Can you sum up the blog post below on future trends in two sentences?

**Reading passage**
>>>>
August, 2013 Archives
by Riaan Nel in Politics
I was recently asked by a client what trends I think will shape our investment future? I started listing the trends I believe will have a major impact on his investments going forward, but this lead me to think more broadly about the issues. In thinking about my answers I started envisioning the future of my beautiful five year old little girl, Mischa. What will the world be like in which she will live? The future is of course critically important to all of us because we will spend the rest of our lives there. In my post today I want to share what I believe to be the most important trends that will profoundly change our lives tomorrow and beyond – the world Mischa will call home.
The world is undergoing significant demographic changes. This is not really new – the story of humanity is the story of demographic change – changes in human populations over time and space in terms of size, structure, distribution, births, migrations and aging. The technological progress of Europeans and their consequent migration and occupation of much of the world is a prime example of this powerful force.
The aging of the West will be a demographic trend that will be a dominant theme in my little Mischa’s life. By 2030 the world population will have increased to 8.3 billion people up from 7.1 billion in 2012. According to The National Intelligence Council’s report Global Trends 2030 the aging of populations represents a tectonic shift for the West, but also for developing or emerging countries. Today more than 80 countries have a median age of 25 years or less. By 2030 this tally will drop to 50. The high-income countries of the world will reach as a group a median age of 42.8 years by 2030. This aging will impact Western Europe and Japan more than the US; however, we will not escape the consequences of an aging population.
<<<<
**Extracted records**
>>>>
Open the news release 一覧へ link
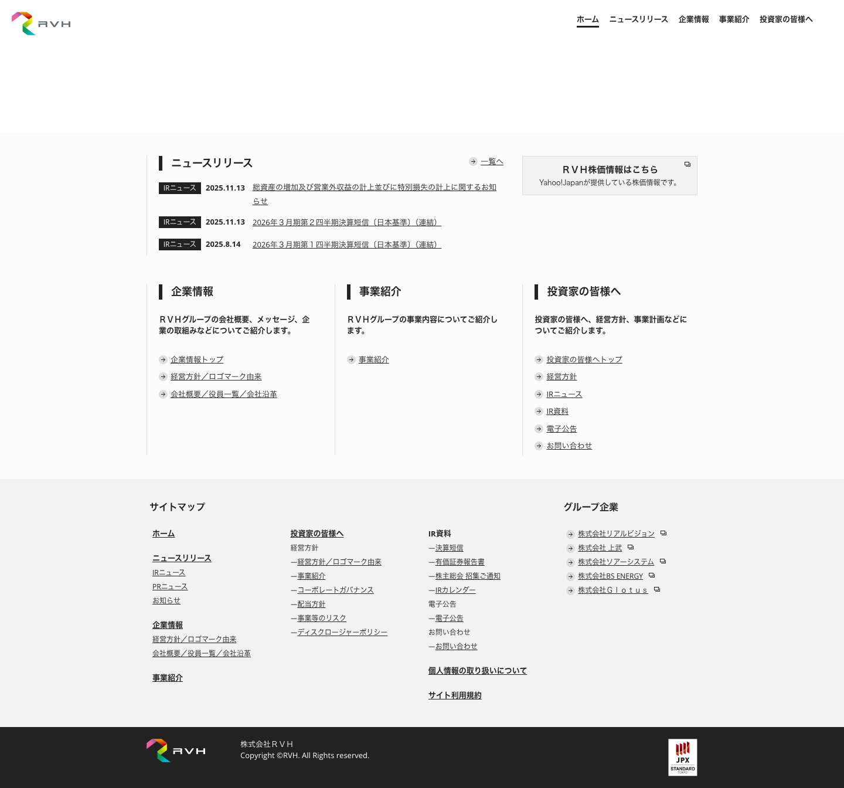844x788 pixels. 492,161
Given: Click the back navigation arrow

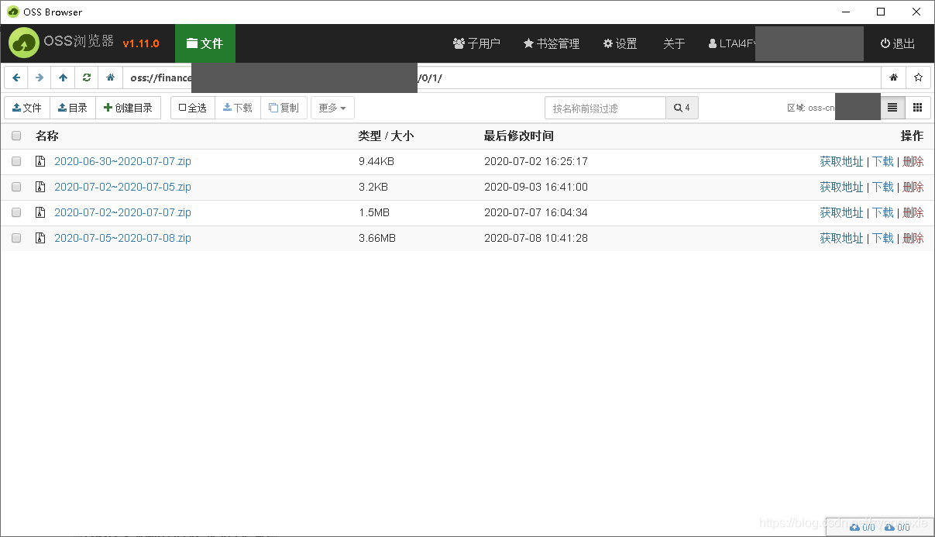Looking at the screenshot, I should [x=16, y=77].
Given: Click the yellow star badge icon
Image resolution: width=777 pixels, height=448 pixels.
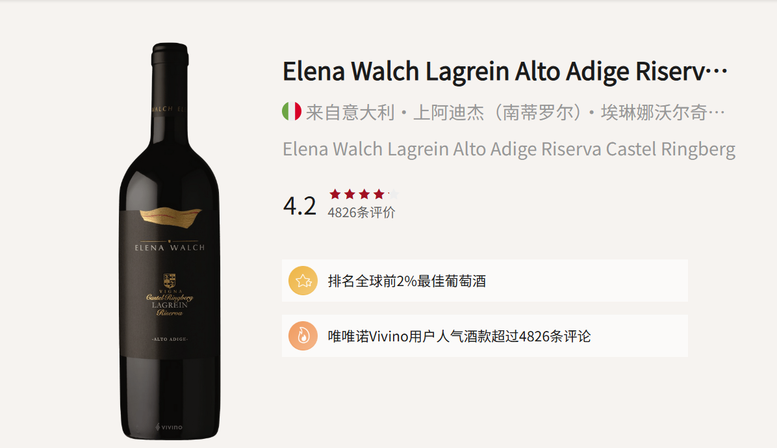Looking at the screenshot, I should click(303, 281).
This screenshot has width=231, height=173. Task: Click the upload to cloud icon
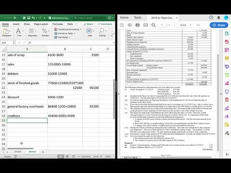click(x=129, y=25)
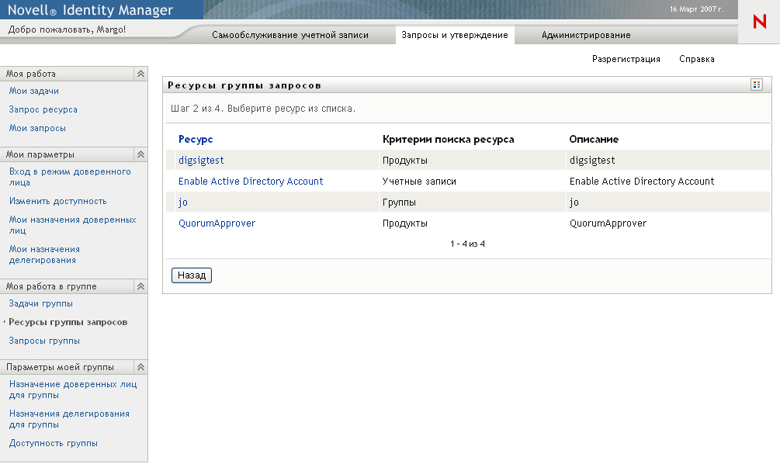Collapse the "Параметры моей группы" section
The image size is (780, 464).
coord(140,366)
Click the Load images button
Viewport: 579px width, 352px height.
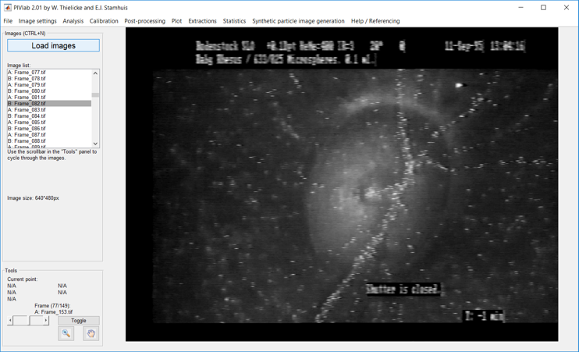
<<<<
**Written response**
A client's question about which trends will shape future investments led the author to think more broadly about the world the author's five-year-old daughter, Mischa, will live in. The author names demographic change, especially the aging of the West, as a dominant theme, citing projections that world population will grow from 7.1 billion in 2012 to 8.3 billion by 2030 and that high-income countries will reach a median age of 42.8 years, with Western Europe and Japan affected more than the US.